The most important positive change is greater public understanding of the importance of holding public officials accountable, demanding answers on how public funds are being spent as well as reasons for government decisions. Sri Lankans are finally exercising their duties as citizens. The disappointing factor is that these demands are still being made mainly by civic activists, trade unions, human rights defenders, and marginalized populations. The middle classes and the privileged have become quiet since Wickremesinghe was appointed president. Now able to obtain their weekly ration of fuel, they do not appear concerned about the need for systemic change. They are instead keen to have citizen demands and protests cease, as they find them inconvenient and feel they undermine stability. Yet, it is only if these demands for systemic change are met that it will be possible to bring about long-term stability.

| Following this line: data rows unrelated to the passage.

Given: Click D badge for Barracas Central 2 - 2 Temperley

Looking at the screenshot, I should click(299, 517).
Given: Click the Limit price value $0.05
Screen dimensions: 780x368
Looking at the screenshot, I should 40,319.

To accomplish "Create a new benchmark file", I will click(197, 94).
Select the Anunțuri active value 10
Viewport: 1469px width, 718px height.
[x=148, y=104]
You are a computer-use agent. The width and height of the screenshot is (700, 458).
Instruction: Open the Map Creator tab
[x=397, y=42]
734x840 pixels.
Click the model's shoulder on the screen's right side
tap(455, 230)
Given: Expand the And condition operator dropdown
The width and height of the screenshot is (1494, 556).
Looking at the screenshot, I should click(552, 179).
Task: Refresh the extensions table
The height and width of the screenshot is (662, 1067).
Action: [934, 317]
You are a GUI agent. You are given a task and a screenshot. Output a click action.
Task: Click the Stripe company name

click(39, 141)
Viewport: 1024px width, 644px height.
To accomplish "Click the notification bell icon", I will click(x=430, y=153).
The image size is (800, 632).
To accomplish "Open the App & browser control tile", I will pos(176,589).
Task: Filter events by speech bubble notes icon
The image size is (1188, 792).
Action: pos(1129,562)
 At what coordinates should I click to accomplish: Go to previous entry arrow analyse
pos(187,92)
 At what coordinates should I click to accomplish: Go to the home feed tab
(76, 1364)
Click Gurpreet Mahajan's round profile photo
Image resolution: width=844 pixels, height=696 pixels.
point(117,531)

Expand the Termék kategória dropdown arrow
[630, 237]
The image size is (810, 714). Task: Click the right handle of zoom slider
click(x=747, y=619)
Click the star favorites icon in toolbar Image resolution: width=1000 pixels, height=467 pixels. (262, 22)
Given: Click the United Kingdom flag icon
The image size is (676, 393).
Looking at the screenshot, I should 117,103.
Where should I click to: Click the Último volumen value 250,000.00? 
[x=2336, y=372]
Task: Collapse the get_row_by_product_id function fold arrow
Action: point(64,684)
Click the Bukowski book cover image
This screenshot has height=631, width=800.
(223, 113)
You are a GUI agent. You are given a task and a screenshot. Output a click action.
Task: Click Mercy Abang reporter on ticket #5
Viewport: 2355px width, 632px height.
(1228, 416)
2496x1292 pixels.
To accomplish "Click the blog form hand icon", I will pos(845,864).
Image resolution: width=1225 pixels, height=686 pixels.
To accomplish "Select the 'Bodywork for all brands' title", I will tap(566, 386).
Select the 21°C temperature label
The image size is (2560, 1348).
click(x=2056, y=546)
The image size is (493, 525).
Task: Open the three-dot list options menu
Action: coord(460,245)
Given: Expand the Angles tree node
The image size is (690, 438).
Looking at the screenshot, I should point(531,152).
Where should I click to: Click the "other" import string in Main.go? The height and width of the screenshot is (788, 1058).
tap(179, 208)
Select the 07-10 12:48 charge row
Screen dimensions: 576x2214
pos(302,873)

The other gap is lack of public awareness of the law and civic rights and duties. As a journalist, what struck me most during conversations with the public and protestors is the need to increase awareness about how democracy functions, why it is important to respect the law, and counter discrimination and bigotry and respect and celebrate the plural and diverse nature of Sri Lanka.
Sri Lanka is at that juncture again, when we have the opportunity to choose to change our destinies, not through cosmetic change but substantive change. This requires asking hard questions not only of the politicians, but also from ourselves, as we elect those who govern us. Without this, Sri Lanka will not achieve prosperity or peace.